Why are CiviCRM upgrades hard?

If you’ve already got an expert professional (in-house or outsourced) handling upgrades for you, you can probably skip this email. But if you’re curious about the kinds of challenges that can come up, or you’re doing the upgrades yourself (totally do-able, by the way), this might interest you.

Running your own open-source CRM gives you a lot of flexibility and power. But it also gives you ownership of maintenance, and that includes upgrades.

In fact, upgrading your software may be the one maintenance task that comes up most frequently, that you can't get away from, and that can make you pull your hair out when something goes wrong.

So why are upgrades hard?

The short answer is: They're usually not.

But sometimes you can run into problems like these:

  • You don't know how to backup your site before the upgrade (and if this is a problem, it's about more than your upgrades, because frequent backups are a minimum best practice for any site that you're running.)

  • If someone has modified your CiviCRM code files (which is a bad idea but sometimes developers will do it), those customizations will be lost in the upgrade.

  • If someone has created PHP or template file overrides, or made changes to the database schema (again, bad idea, but it can happen) those customizations can cause fatal errors during or after an upgrade.

  • it can happen that one or more of your extensions is incompatible with the new CiviCRM version.

  • CiviCRM upgrades sometimes require changes to your CiviCRM settings file, or to your customized message templates, or to your CMS theme.

  • The new CiviCRM version may provide new warnings about issues that have long gone unnoticed on your site. The warning isn't caused by the upgrade, but it can be surprising to start getting new warnings.

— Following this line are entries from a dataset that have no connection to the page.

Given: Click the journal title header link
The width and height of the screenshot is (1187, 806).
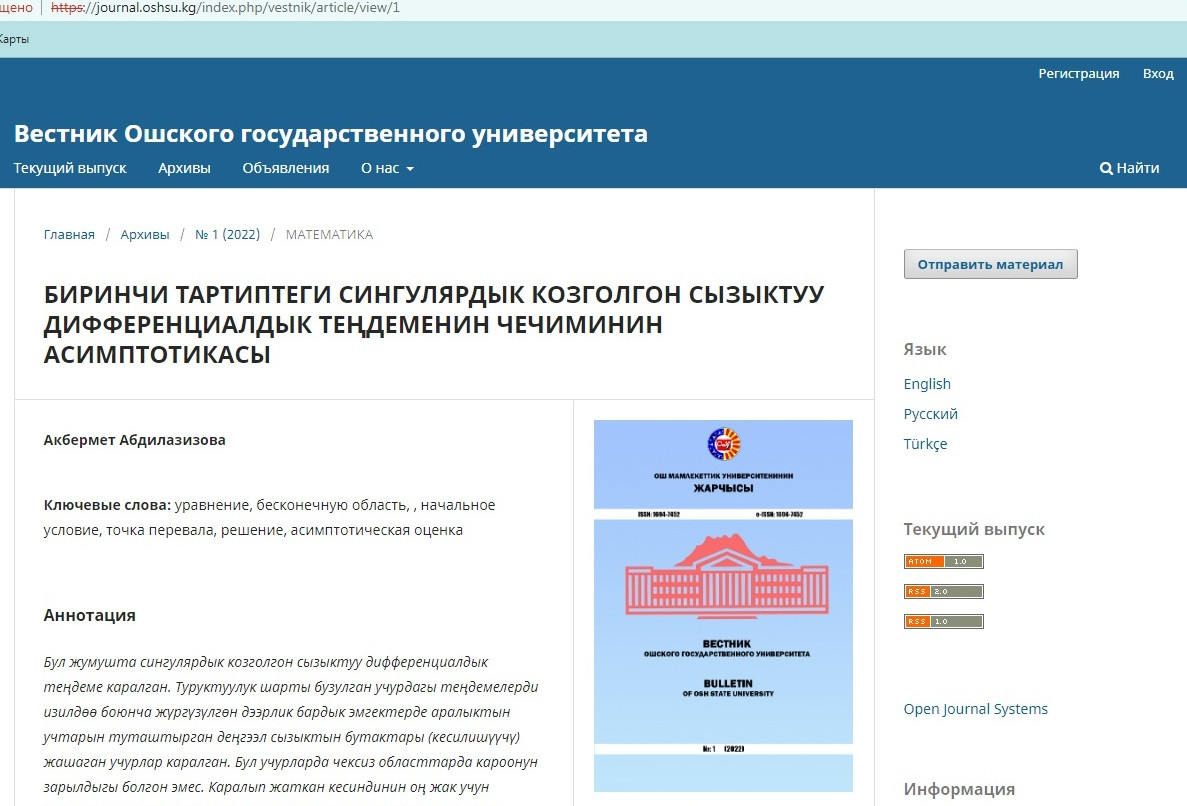Looking at the screenshot, I should [x=330, y=134].
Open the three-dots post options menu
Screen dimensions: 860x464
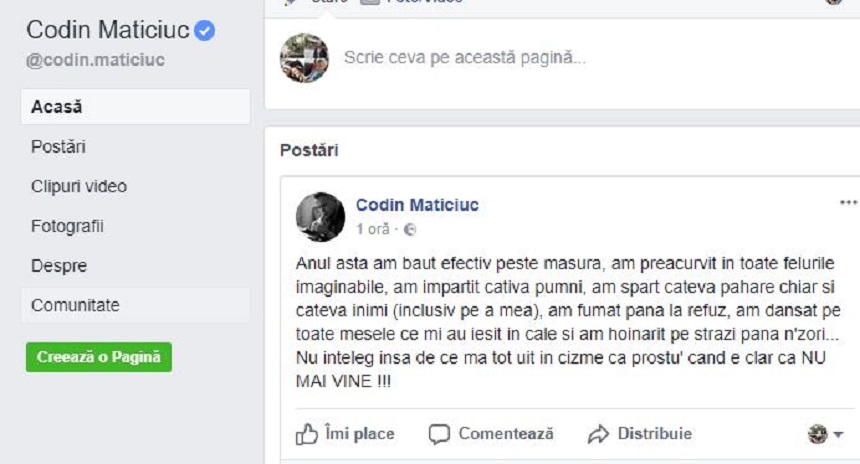(x=848, y=202)
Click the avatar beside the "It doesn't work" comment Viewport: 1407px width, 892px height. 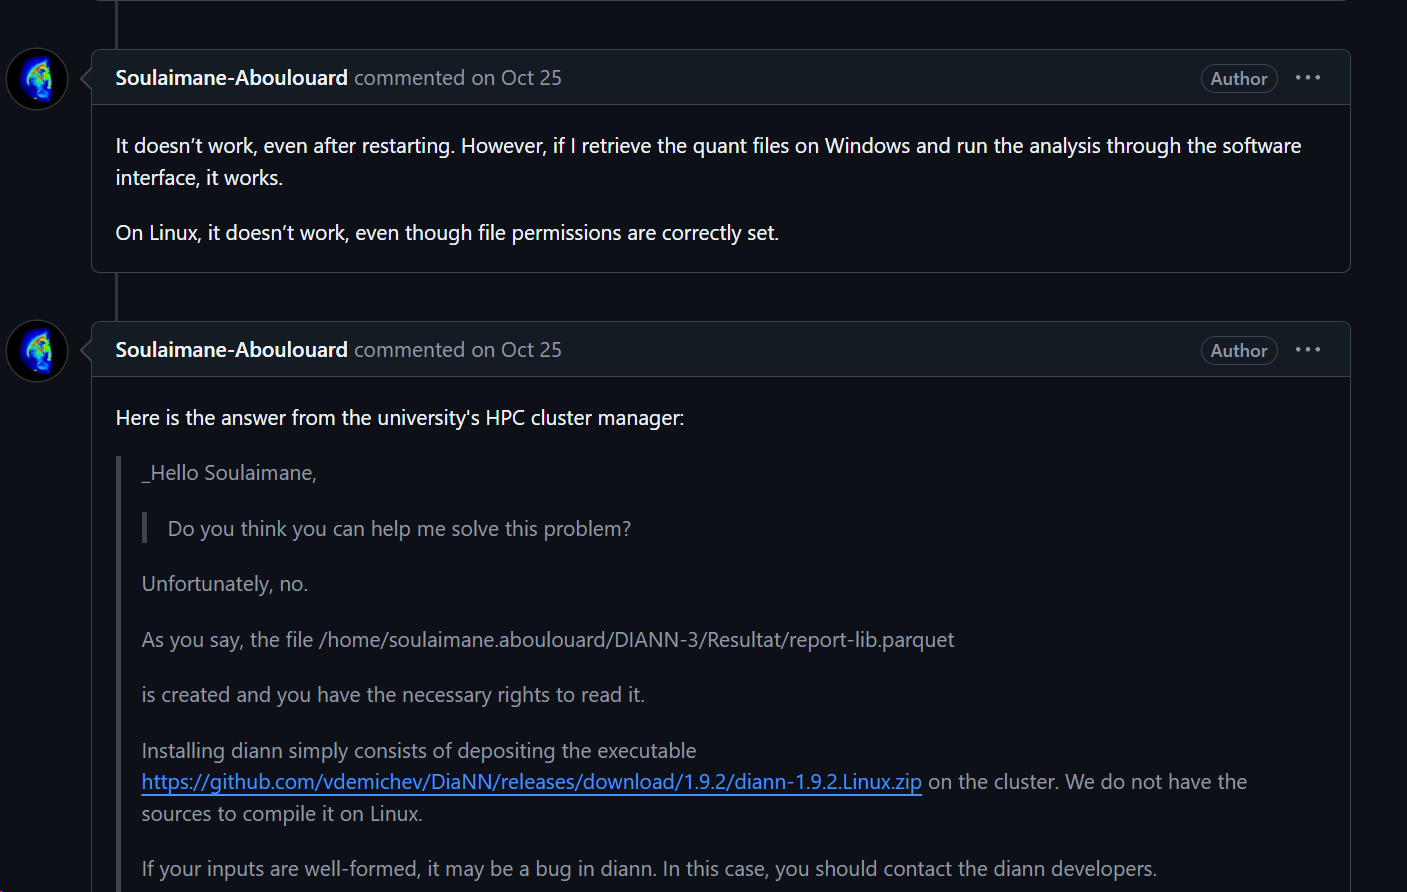point(37,79)
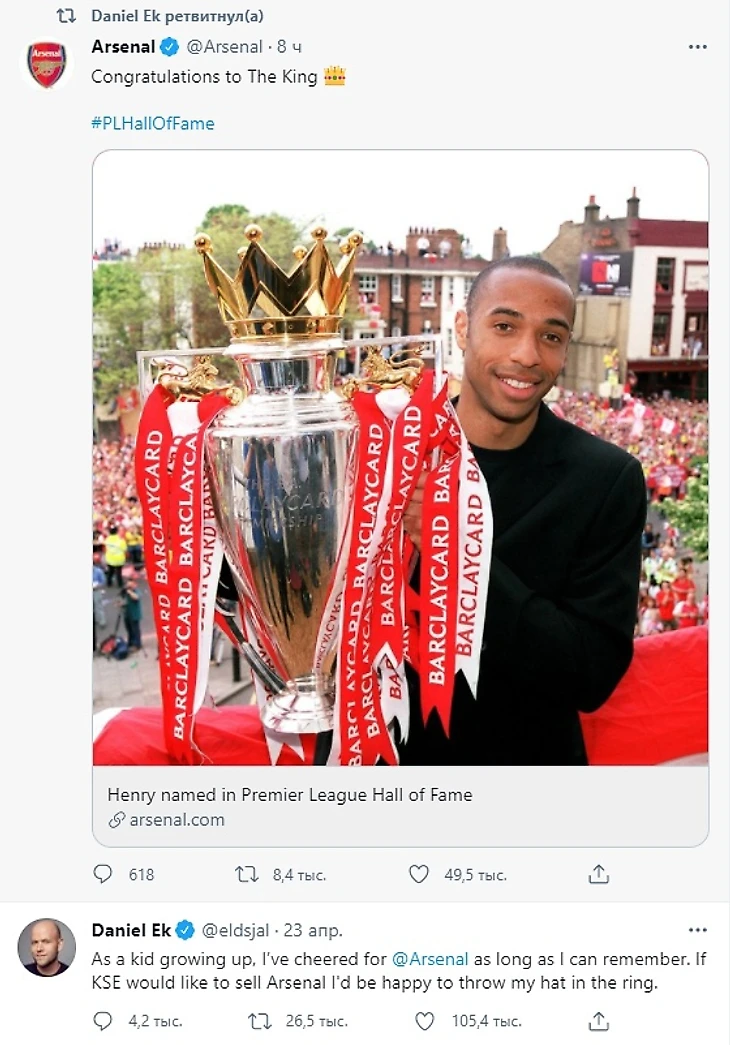Open Arsenal profile avatar

pos(46,65)
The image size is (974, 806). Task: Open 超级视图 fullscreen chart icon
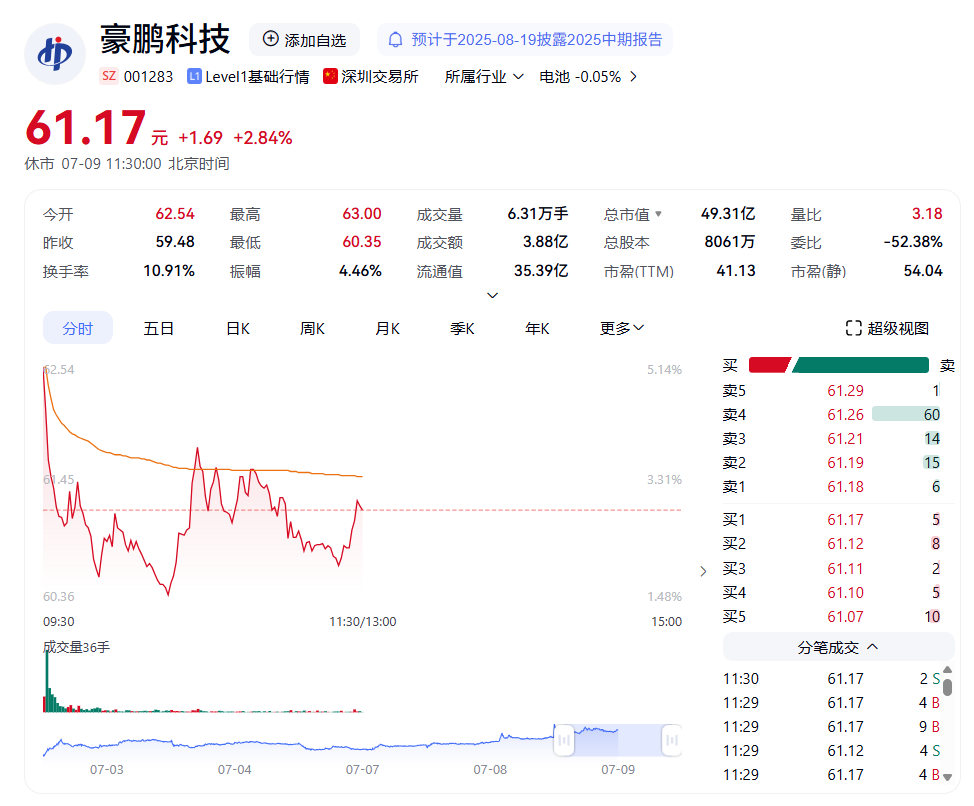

  • The new version may require an upgrade to some other component of your site: the CMS, PHP, MySQL, etc.

After you've handled a few upgrades, you'll see some of these, or others. And it can be frustrating.

But it's not CiviCRM's fault. Out of the box, a vanilla installation will almost never hit any of these issues.

The complexity comes from the fact that CiviCRM itself is meant to be highly configurable, extensible, and customizable. The more you shape it to your needs, the more valuable it becomes for your work — but the more attention you'll need to give in maintaining it.

Here's the thing:

As with everything, customization and complexity are trade-offs.

Before you decide to make significant customizations, it's good to think about the actual business benefit you'll get, and compare that to the increased cost of maintenance. Usually it's worth it — if you have clear business goals for the system.

All the best,
A.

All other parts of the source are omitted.